TASK DETAILS: From the line with "This screenshot has width=380, height=268." to the line with "Select the Osasuna", retype each line exactly as it stands in the records below, but skip the pictures.

DATA SHOWN:
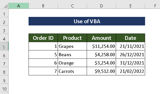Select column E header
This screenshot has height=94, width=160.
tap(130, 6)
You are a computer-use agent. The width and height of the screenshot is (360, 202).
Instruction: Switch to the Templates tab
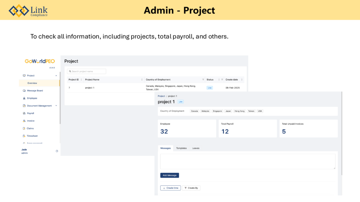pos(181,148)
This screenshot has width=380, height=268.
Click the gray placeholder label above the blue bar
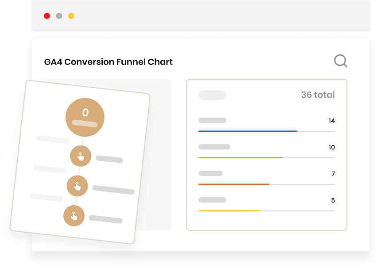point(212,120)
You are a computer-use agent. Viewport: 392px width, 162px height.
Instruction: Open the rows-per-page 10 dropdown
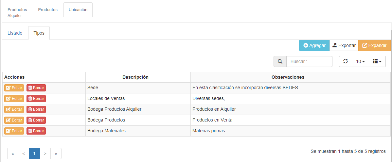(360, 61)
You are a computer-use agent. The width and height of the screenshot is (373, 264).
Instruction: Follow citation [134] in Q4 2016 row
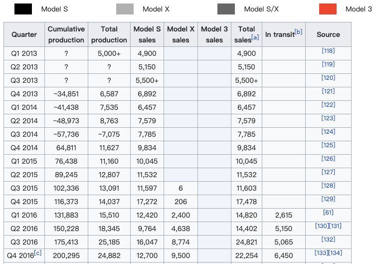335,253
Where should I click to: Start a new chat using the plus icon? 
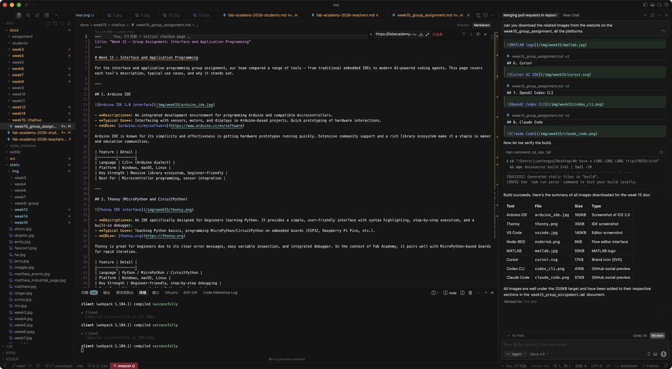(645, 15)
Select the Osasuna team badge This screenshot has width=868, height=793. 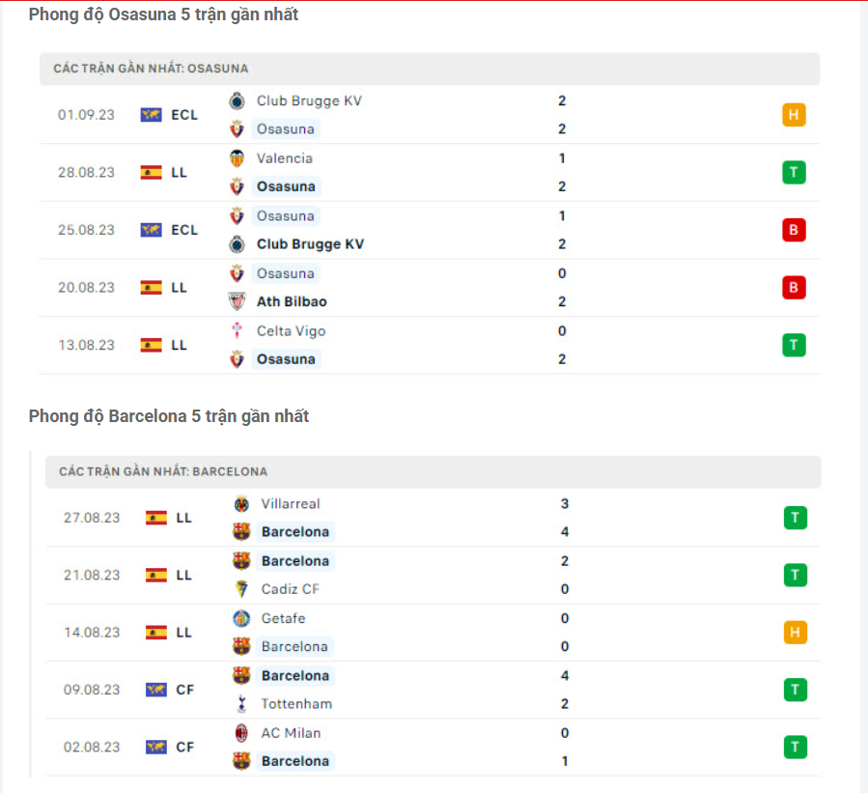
---
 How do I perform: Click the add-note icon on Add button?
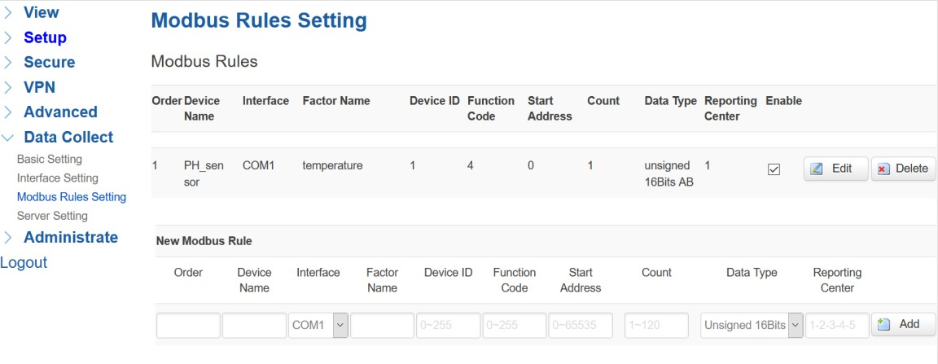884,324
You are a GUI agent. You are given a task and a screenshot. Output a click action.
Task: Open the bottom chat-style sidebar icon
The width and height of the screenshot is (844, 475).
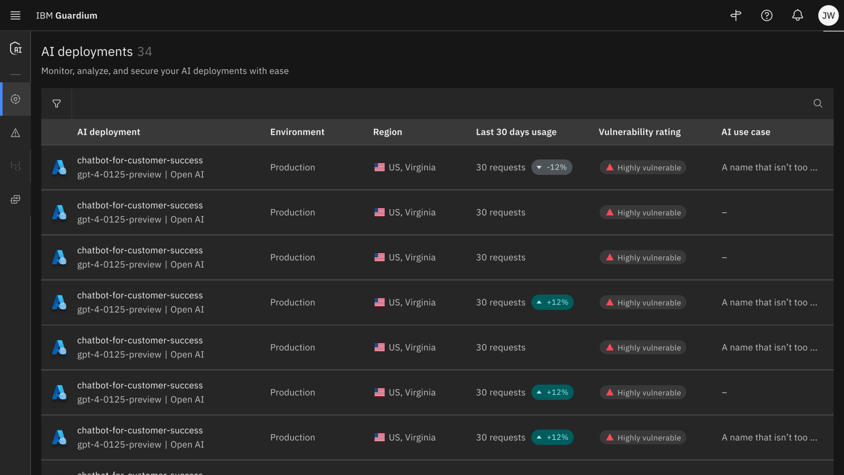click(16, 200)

YOUR SOLUTION:
This screenshot has width=380, height=268.
Click the gray placeholder label above the blue bar
point(212,120)
You are a computer-use agent. Viewport: 392px width, 162px height.
Instruction: Open the rows-per-page 10 dropdown
(360, 61)
You are a computer-use agent. The width and height of the screenshot is (373, 264).
Instruction: Follow citation [134] in Q4 2016 row
335,253
Where should I click to: Start a new chat using the plus icon? 
(645, 15)
Select the Osasuna team badge This screenshot has width=868, height=793. 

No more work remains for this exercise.